On one slow afternoon, my fine dining class was invited to a lecture on beef and beef cuts given by Chef Valdet Jakubovic (everyone called him “Chef Valdet” because…well “Valdet” sounds more like a last name than “Jakubovic” does, even though “Jakubovic” is a Russian last name). This is the footage I caught on my camera phone. Forgive the crappy sound.

The First Post

My two years spent outside of Pennsylvania learning culinary arts at two Job Corps centers (and getting my driver’s license, strengthening my communication skills with people, and trying to be a more well-rounded person with a wider circle of friends, but mostly it was learning culinary arts and everything it entails — sanitation, teamwork, knife skills, etc) has left me wanting homemade meals and “from scratch” versions of foods that I could easily get at any restaurant, supermarket, or convenience store. While most will argue it’s because of health reasons and how pre-made stuff comes loaded with artificial ingredients and high fructose corn syrup and other things that are contributing to the obesity epidemic in this country, my reason for wanting to cook things from scratch is simply because it tastes better. Sure, I’ll enjoy the occasional take-out or freezer appetizer, but these days, it’s more out of obligation to my family rather than laziness. I don’t want to live that way anymore — and neither should you.

That’s why I named this blog, Take Back the Kitchen. Because you — my reading audience — and I — the writer — want to rebel against the iron grip that fast and frozen convenience foods have had on our shelves, pantries, and refrigerators. You want to know what you’re eating, whether you want to eat healthy for life or turn your home menu around and give yourself and/or your roommates/family something good to eat that doesn’t require you uttering the words, “Hello, do you deliver?” or “Yes, I would like fries with that.”

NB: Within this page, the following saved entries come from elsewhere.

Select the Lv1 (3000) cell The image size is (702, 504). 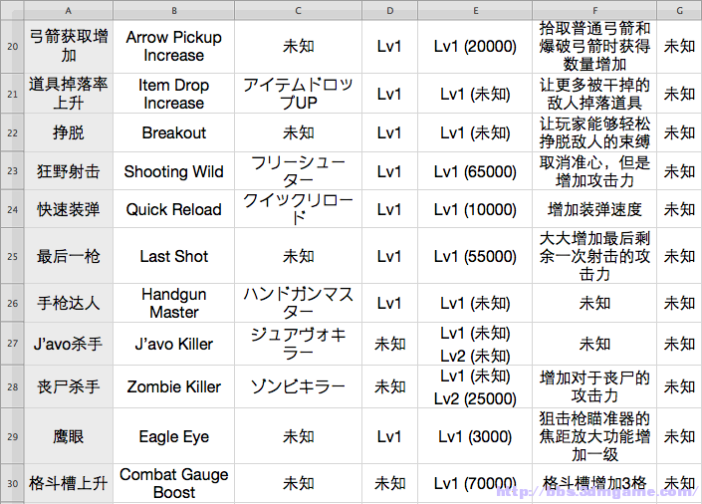(x=475, y=436)
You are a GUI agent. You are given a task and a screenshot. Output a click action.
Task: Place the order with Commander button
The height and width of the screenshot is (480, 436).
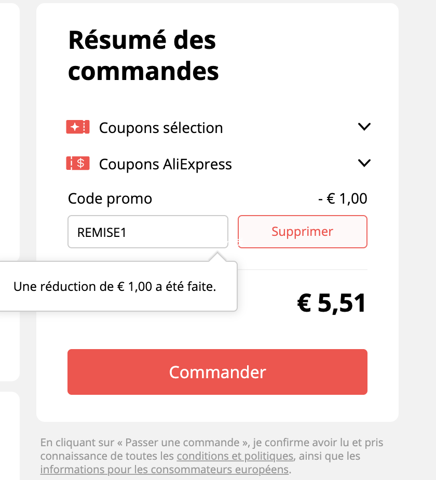click(217, 372)
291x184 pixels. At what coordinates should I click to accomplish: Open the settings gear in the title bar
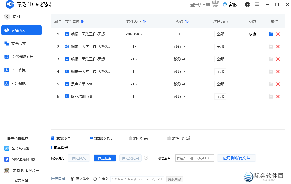247,4
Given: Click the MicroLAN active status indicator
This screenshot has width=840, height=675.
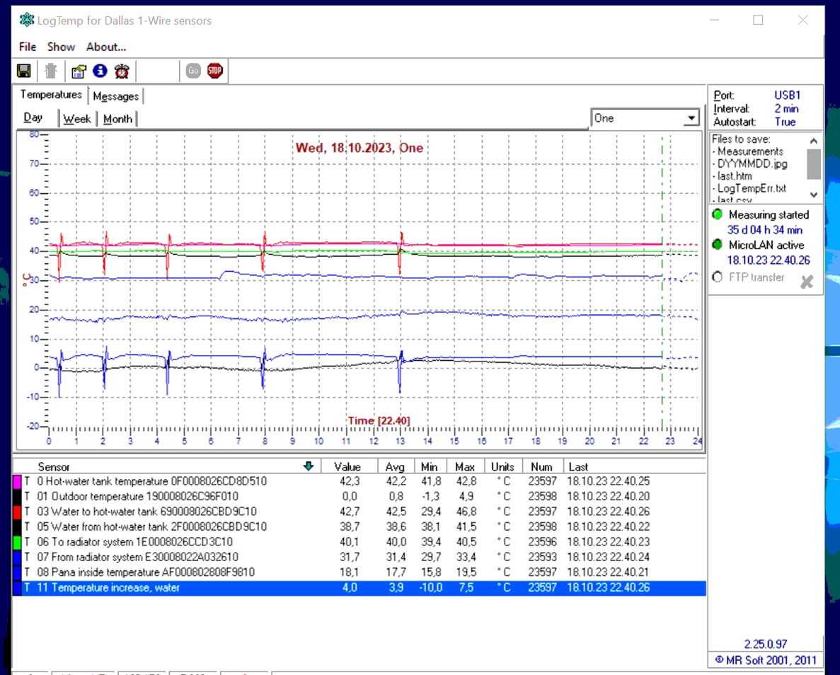Looking at the screenshot, I should (x=718, y=245).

Now, I don’t expect you to change your eating habits overnight. Don’t firebomb a ShopRite just because I spent time in San Francisco with the granola crowd at the bayside farmer’s market and am telling you that organic, grass-fed beef beats the cornfed, hormone-pumped stuff any day of the week. I don’t want to hear that I inspired a jihad against people who prefer McDonalds over Trader Joe’s. This blog isn’t about that. It’s more about being more mindful about what you put in your body. As someone who has worked in a kitchen setting both on and off the Job Corps Center campuses, I’ll be there to not only give you good recipes, but also helpful tips and tricks of the kitchen so, with a little practice and ingenuity, you won’t have to use convenience food as a last resort (unless you really, really screw up — and, don’t worry, it happens to the best of us).